[Opening Extracted entries section]
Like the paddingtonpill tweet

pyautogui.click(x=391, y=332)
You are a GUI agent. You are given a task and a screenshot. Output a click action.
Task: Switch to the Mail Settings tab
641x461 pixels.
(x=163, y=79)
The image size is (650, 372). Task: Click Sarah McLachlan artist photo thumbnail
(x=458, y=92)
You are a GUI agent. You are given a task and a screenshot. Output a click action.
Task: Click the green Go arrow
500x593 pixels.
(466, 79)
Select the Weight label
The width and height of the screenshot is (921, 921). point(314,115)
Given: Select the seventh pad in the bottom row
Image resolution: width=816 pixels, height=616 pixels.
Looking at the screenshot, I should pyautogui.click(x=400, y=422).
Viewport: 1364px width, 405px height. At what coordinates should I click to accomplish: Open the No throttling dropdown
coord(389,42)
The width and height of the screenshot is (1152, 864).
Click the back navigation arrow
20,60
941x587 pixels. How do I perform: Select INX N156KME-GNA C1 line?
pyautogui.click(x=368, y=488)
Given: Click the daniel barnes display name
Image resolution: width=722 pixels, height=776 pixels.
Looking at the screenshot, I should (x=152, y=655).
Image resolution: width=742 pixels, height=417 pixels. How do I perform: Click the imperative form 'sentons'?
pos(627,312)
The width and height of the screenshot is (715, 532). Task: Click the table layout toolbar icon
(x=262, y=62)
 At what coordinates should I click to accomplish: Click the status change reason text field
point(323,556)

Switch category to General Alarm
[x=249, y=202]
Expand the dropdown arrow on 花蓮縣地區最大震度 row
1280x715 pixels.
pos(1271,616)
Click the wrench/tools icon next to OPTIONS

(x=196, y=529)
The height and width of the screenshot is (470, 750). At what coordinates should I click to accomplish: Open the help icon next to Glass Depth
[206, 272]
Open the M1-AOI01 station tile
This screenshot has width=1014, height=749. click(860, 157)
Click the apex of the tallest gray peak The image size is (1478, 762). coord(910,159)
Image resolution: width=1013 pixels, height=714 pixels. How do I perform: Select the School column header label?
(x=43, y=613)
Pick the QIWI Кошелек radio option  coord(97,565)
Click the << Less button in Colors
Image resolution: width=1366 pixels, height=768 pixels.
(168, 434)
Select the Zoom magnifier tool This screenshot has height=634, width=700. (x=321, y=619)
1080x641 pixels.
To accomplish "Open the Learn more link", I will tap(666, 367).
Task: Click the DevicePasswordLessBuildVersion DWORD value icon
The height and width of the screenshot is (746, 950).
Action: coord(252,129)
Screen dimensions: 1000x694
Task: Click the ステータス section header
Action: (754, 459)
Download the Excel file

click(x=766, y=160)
[Closing Extracted entries section]
## Brief
Your output should match the records above word for word.

## Result
Like the paddingtonpill tweet

pyautogui.click(x=391, y=332)
You are a GUI agent. You are given a task and a screenshot. Output a click action.
Task: Switch to the Mail Settings tab
641x461 pixels.
(x=163, y=79)
The image size is (650, 372). Task: Click Sarah McLachlan artist photo thumbnail
(x=458, y=92)
You are a GUI agent. You are given a task and a screenshot. Output a click action.
Task: Click the green Go arrow
500x593 pixels.
(466, 79)
Select the Weight label
The width and height of the screenshot is (921, 921). point(314,115)
Given: Select the seventh pad in the bottom row
Image resolution: width=816 pixels, height=616 pixels.
Looking at the screenshot, I should pyautogui.click(x=400, y=422).
Viewport: 1364px width, 405px height. At what coordinates should I click to accomplish: Open the No throttling dropdown
coord(389,42)
The width and height of the screenshot is (1152, 864).
Click the back navigation arrow
20,60
941x587 pixels. How do I perform: Select INX N156KME-GNA C1 line?
pyautogui.click(x=368, y=488)
Given: Click the daniel barnes display name
Image resolution: width=722 pixels, height=776 pixels.
Looking at the screenshot, I should (x=152, y=655).
Image resolution: width=742 pixels, height=417 pixels. How do I perform: Click the imperative form 'sentons'?
pos(627,312)
The width and height of the screenshot is (715, 532). Task: Click the table layout toolbar icon
(x=262, y=62)
 At what coordinates should I click to accomplish: Click the status change reason text field
point(323,556)

Switch category to General Alarm
[x=249, y=202]
Expand the dropdown arrow on 花蓮縣地區最大震度 row
1280x715 pixels.
pos(1271,616)
Click the wrench/tools icon next to OPTIONS

(x=196, y=529)
The height and width of the screenshot is (470, 750). At what coordinates should I click to accomplish: Open the help icon next to Glass Depth
[206, 272]
Open the M1-AOI01 station tile
This screenshot has width=1014, height=749. click(860, 157)
Click the apex of the tallest gray peak The image size is (1478, 762). coord(910,159)
Image resolution: width=1013 pixels, height=714 pixels. How do I perform: Select the School column header label?
(x=43, y=613)
Pick the QIWI Кошелек radio option  coord(97,565)
Click the << Less button in Colors
Image resolution: width=1366 pixels, height=768 pixels.
(168, 434)
Select the Zoom magnifier tool This screenshot has height=634, width=700. (x=321, y=619)
1080x641 pixels.
To accomplish "Open the Learn more link", I will tap(666, 367).
Task: Click the DevicePasswordLessBuildVersion DWORD value icon
The height and width of the screenshot is (746, 950).
Action: coord(252,129)
Screen dimensions: 1000x694
Task: Click the ステータス section header
Action: (754, 459)
Download the Excel file

click(x=766, y=160)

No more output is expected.